Header Reklam
Header Reklam

Türkiye’nin Prestij Şehirleri “Turkuaz Şehirler” Olacak

25 Şubat 2016 Dergi: Ocak-Şubat 2016
Türkiye’nin Prestij Şehirleri “Turkuaz Şehirler” Olacak

Çevre ve Şehircilik Bakanlığı, Yıldırım Beyazıt Üniversitesi işbirliği ile yürüttüğü “İklim Değişikliği Farkındalık Geliştirme Projesi” kapsamında Türkiye’nin marka şehirleri kategorisinde değerlendirilecek “Turkuaz Şehirler” oluşturacak.  “Turkuaz Şehir” ifadesi ile yaşanılabilir, huzurlu, çevreci ve yeşil şehirlerin kastedildiği belirtiliyor. Bu açıdan Turkuaz Şehirler mekanizmasının;  şehirler için marka değeri yaratacağı ve prestij kazandıracağı ifade ediliyor. Bunun yanı sıra Turkuaz Şehirler’in Türkiye şartlarına ve değerlerine uyarlanmış bir sertifikalandırma sistemi olarak da yaşanabilir şehirler oluşturma açısından öneminin açık olduğu söyleniyor.

“Hedefimiz ‘Marka Şehirler’ Oluşumunu Sağlamak”

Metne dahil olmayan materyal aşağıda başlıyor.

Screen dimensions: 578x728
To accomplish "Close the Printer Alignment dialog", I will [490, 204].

Konuya ilişkin açıklama yapan Çevre ve Şehircilik Bakanlığı Çevre Yönetimi Genel Müdürlüğü, İklim Değişikliği Dairesi Başkanlığı Politika ve Strateji Geliştirme Şube Müdürü Gürcan Seçgel, iklim değişikliği ile mücadele çalışmalarını şehirler üzerinde yoğunlaştırmanın elzem haline geldiğini belirterek, “2014-2018 dönemini kapsayan 10. Beş Yıllık Kalkınma Planımızda da bu doğrultuda çevre konusunda yerel yönetimlerin rolünün arttırılması, sürdürülebilir şehirler yaklaşımının geliştirilmesi esas alınmıştır. Bizim de Bakanlık olarak gerçekleştirdiğimiz tüm çalışmalarımızda temel hedefimiz şehirlerimizde enerji, ulaşım, konut, arazi planlaması, atık yönetimi ile halk sağlığı gibi konuların iklim değişikliği ile mücadele ve çevre koruma kapsamında ele alınarak, daha temiz şehirler oluşturulmasını ve daha az doğal kaynak tüketen “marka şehirler” imar edilmesini sağlamaktır” dedi.

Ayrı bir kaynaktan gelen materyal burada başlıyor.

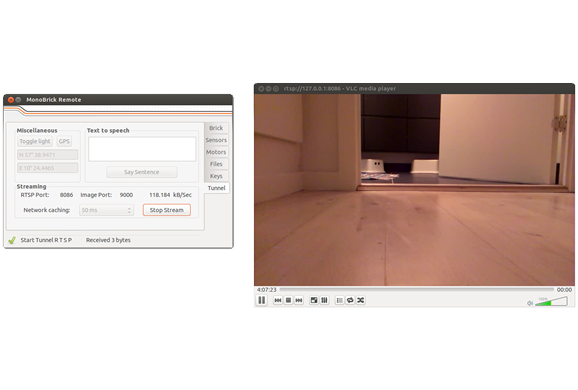
Task: Pause the VLC video playback
Action: click(262, 300)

“Yaşanabilir, Huzurlu, Çevreci, Sosyo-Ekonomik Olarak Kalkınmış Şehirler”

Dünya genelinde şehircilik kavramının metropol yaşantısının aksine, hayatın akışına daha uyumlu, fazla stres yükü oluşturmayan, huzurlu ve yeşil bir şehircilik anlayışına doğru evrildiğini ifade eden Seçgel, insanı yaşatmanın çevreyi yaşatmaktan geçtiğini ifade ederek şöyle konuştu: “İşte bu bağlamda şehirleşme olgumuzu yenilemek ve vizyoner bir bakış açısı kazandırmak için “Çevreci Şehir” olgusu üzerinde çalışmaya başladık. Bir Akdeniz ülkesi olan ve tüm dünyada Türk rengi olarak bilinen “Turkuaz” kelimesini de şehirleşme markamızın ismi olarak belirledik. “Turkuaz Şehirler” ifadesi ile aslında yaşanabilir, huzurlu, çevreci sosyo-ekonomik olarak kalkınmış şehirleri kastediyoruz. Bu açıdan Turkuaz Şehirler mekanizması;  şehirlerimiz için marka değeri meydana getirecek ve prestij kazandırarak ülkemiz şartlarına ve değerlerine uyarlanmış bir sertifikalandırma sistemi olarak çalışarak yaşanabilir şehirler oluşturma hedeflerimize hizmet etmesi açısından önemli görülmektedir. Bu çalışmalar sonucunda elde edilmesi hedeflenen iklim duyarlı yerleşimler, yaşam kalitesi yüksek, doğal, tarihi ve kültürel dokusu korunan, doğal afetlere hazırlıklı, ekonomik kalkınmanın ve sosyal gelişmenin birbiriyle uyumlu bir biçimde yönetildiği yerleşimler olacaktır. Zira bir kentin iklim duyarlı kent statüsünde olabilmesi için; iklim değişikliği ile mücadele ve iklim değişikliğine uyum göz önünde bulundurularak, etkin bir çevre yönetiminin yani etkin atık,  su, toprak, hava yönetimi ile deniz ve kıyı yönetiminin sağlandığı şehirler olarak inşa edilmesi esas olmaktadır. Pencereden baktığında tabiatla ve insanla uyum içindeki evleri, o evlerin avlularını, çiçekle bezenmiş küpeştelerini, insan ruhuna huzur veren sokaklarını gören ve bununla büyüyen çocuklar, medeniyet mirasımızı omuzlamış, kadim bir tarihten aldıkları ilhamla daha aydınlık bir geleceğin hayalini kuracaklardır.”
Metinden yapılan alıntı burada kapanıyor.